Citizenship as Reparations: Should the victims of historical injustice be offered membership?

Reparative Citizenship: Permissible, but Not Required

Lior Erez (Blavatnik School of Government, University of Oxford)


My paternal grandparents, Menashe and Perla Ergas, grew up in the Turkish city of Izmir before immigrating to Israel in the late 1940s. The name ‘Ergas’ is common to the Sephardi Jewish community, and is thought to indicate Portuguese origins. Like many Turkish Jews of Sephardi descent, my grandparents’ mother tongue was Ladino, a Jewish dialect of Spanish. My father, Jacob Erez, was advised that he would be eligible to apply to either Spanish or Portuguese citizenship based on these two facts. My grandparents’ surname and the cultural preservation of Ladino were sufficient proof that we were descendants of the Jews expelled from the Iberian peninsula 500 years prior, and thus entitled to citizenship as reparation.

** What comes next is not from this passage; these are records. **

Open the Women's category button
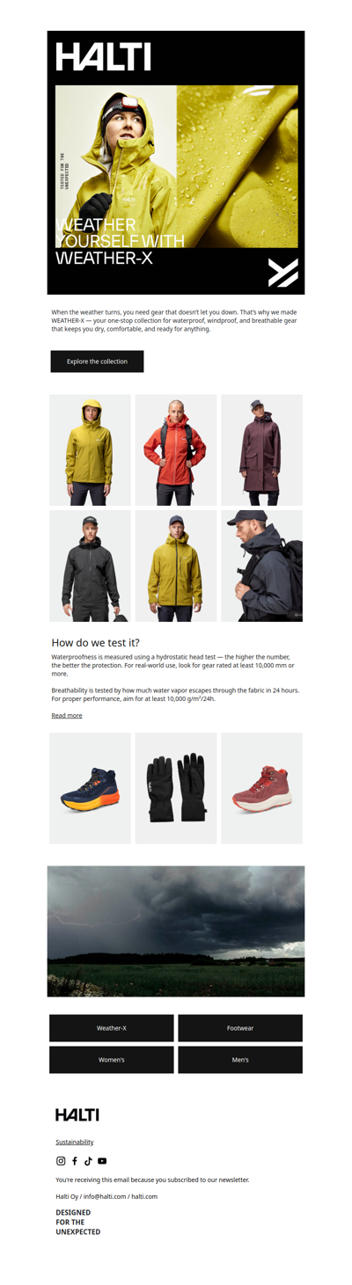This screenshot has height=1285, width=352. (x=112, y=1060)
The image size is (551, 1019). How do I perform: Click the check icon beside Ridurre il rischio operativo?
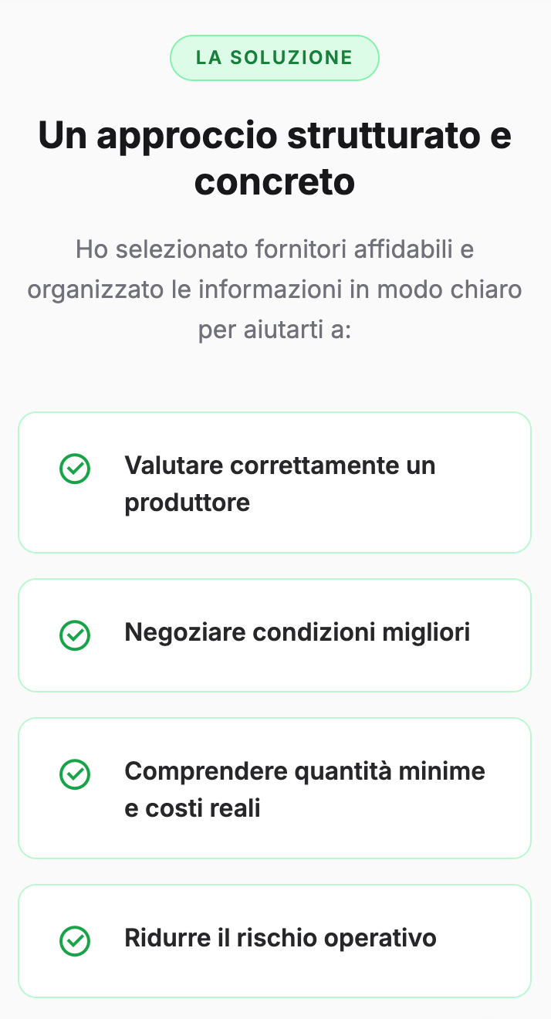[75, 941]
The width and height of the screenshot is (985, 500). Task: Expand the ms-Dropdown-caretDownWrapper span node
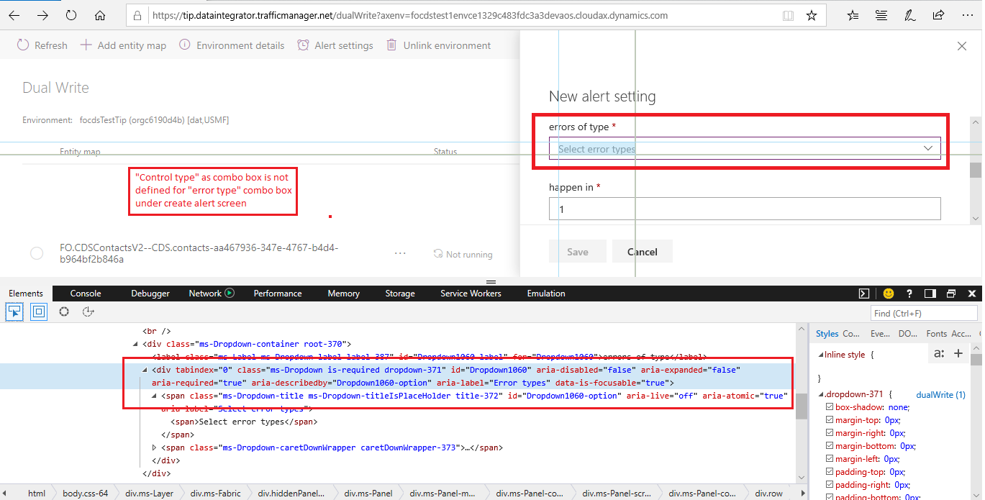pyautogui.click(x=154, y=447)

All this to say that the subject of reparative citizenship is one I find personally salient, and I thank David Owen and Rainer Bauböck for highlighting it in this symposium. But putting aside my personal status as a potential Spaniard or Portuguese, I think that the burgeoning practice of reparative citizenship presents an interesting theoretical challenge for the normative theory of citizenship. As I have argued elsewhere with Ayelet Banai, a common view in the literature maintains that membership rules – those that determine who belongs and who should be excluded – should not be left to the discretion of the state and are determined by distinct normative principles. Citizenship allocation, these authors argue, is attached to the normative principle of a ‘genuine link’, a de facto belonging to the political community manifested as long-term territorial presence. A genuine link is a necessary and sufficient condition for citizenship, ruling out both under-inclusive and over-inclusive policies: those with a link have a right to be included, while those without it must be excluded.

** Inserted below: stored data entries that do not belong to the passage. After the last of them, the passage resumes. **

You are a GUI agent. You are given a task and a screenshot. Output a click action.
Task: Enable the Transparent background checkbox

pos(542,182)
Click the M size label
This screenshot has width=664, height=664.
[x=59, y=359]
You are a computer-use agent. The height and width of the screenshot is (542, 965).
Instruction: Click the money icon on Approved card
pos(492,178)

What do we make of reparative citizenship, then, given that it clearly does not follow from this territorial interpretation of the genuine link? In this brief comment, I want to suggest that normative theorists of citizenship ought to choose between one of four options:

  1.  The first would be to stick to the strict interpretation of the genuine link principle, ruling out reparative citizenship in the same way other over-inclusionary policies are ruled out. According to this view, descendants of victims do not have a right to citizenship and states are not permitted to offer it.
  2. The second option would be to ground reparative citizenship policies in extended versions of the genuine link principle. According to this interpretation, descendants of victims have right to citizenship on the same basis as other citizens.
  3. The third option would be to concede that the genuine link principle does not ground a right to reparative citizenship, but that there are other potential ethical grounds for this right. According to this interpretation, descendants of victims have a right to citizenship based on a distinct reparative rationale (such as tort law).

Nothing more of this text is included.